On September 8, 2011, Katy Haynes, a former neonatal nurse at Texas Children’s, became the patient family when her daughter, Maggie, was cared for at Texas Children’s neonatal intensive care unit (NICU).
Maggie was diagnosed with a giant omphalocele, a condition in which the abdominal muscles do not close properly and the intestines push out into the umbilical cord creating a large sac. She spent two weeks in the NICU.
“The staff started out as my colleagues and in the end, became the caregivers to our sweet Maggie,” Haynes said. “I truly owe Maggie’s short NICU stay to the great team that took care of her. They trusted me as a nurse and her mother, and worked with me to create a care plan that would work both in the NICU and at home.”
Today, Maggie is a thriving 5 year old. Despite having abdominal surgery, she is a strong, compact, muscular powerhouse. Haynes say her daughter excels at gymnastics and anything that she sets her mind to accomplishing.
The Haynes family is one of 10 NICU families featured in the second installation of the Wall of Hope, a permanent photography exhibit that was unveiled during a special ceremony on February 9 at Texas Children’s Pavilion for Women. The exhibit will be housed on the fourth floor of West Tower.
“The Wall of Hope was created to inspire and give hope to families who currently have a baby in the NICU at Texas Children’s,” said Family Centered Care Specialist Tamara Thrasher-Cateni, who worked with the Newborn Center Family Advisory Committee (NCFAC) and Facilities to coordinate the Phase II initiative and unveiling ceremony. “Babies born prematurely or with health issues can spend weeks and months in the NICU, so this exhibit is a way to celebrate all they have overcome.”
The Wall of Hope exhibit features 10 portraits chronicling each patient’s challenges throughout their time in the NICU and showcasing how they are thriving today.
“This event was emotional, informative and refreshing,” said Erika-Michelle Best, whose daughter, Nalah, was treated for osteogenesis imperfecta, also known as brittle bone disease, in the NICU for 14 weeks. “It is refreshing to know that you’re not alone. It is also an honor to know Nalah’s story can help someone else, uplift someone, brighten their day and most importantly give them hope.”

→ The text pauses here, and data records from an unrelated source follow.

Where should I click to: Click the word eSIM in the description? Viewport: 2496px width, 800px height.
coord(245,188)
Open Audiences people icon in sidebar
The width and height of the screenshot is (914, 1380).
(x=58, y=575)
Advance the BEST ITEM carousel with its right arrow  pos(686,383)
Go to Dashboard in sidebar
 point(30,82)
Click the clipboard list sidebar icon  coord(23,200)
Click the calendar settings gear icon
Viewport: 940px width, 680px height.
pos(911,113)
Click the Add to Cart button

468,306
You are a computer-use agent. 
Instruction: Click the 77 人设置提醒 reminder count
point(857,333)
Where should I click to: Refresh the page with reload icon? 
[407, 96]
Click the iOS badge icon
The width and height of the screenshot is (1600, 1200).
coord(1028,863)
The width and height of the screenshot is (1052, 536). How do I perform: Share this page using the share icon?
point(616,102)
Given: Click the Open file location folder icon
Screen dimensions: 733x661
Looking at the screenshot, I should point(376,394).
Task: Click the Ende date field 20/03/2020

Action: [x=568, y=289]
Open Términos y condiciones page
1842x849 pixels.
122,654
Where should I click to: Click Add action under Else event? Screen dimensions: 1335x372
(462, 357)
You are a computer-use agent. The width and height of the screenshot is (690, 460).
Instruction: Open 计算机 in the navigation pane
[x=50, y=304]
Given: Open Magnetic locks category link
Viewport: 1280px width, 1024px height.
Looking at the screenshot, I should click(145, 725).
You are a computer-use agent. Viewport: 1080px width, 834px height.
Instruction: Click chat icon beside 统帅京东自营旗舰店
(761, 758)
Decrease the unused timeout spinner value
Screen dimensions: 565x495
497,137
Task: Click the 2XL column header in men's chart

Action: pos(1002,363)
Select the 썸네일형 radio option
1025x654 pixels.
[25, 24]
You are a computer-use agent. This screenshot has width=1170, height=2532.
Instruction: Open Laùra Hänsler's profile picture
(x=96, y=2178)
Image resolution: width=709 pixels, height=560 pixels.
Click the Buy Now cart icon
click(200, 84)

The unveiling ceremony also included remarks from Texas Children’s Chief of Neonatology Dr. Gautham Suresh, NICU Nursing Director Heather Cherry, and Newborn Center Vice President Judy Swanson.
“Looking at the photographs of our NICU graduates, listening to the parents speak about their children with pride and describing how much joy the children brought to their families, I am reminded about the true reason why all of us come to work every day at Texas Children’s,” Suresh said. “I feel privileged to serve and give our patients and their families the best care possible. I am humbled by the strength and resilience of the children and their families.”